• **Required work**
May I have the lines from the one containing "You are a computer-use agent." to the end of the entries, returned exactly and with nothing else?

===== Data listing =====

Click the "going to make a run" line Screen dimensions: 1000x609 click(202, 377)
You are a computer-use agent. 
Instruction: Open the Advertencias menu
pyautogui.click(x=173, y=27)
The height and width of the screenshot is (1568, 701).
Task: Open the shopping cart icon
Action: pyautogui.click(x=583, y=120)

=====

• **Exercise answer**
You are a computer-use agent. 
Instruction: Open the Advertencias menu
pyautogui.click(x=173, y=27)
The height and width of the screenshot is (1568, 701).
Task: Open the shopping cart icon
Action: pyautogui.click(x=583, y=120)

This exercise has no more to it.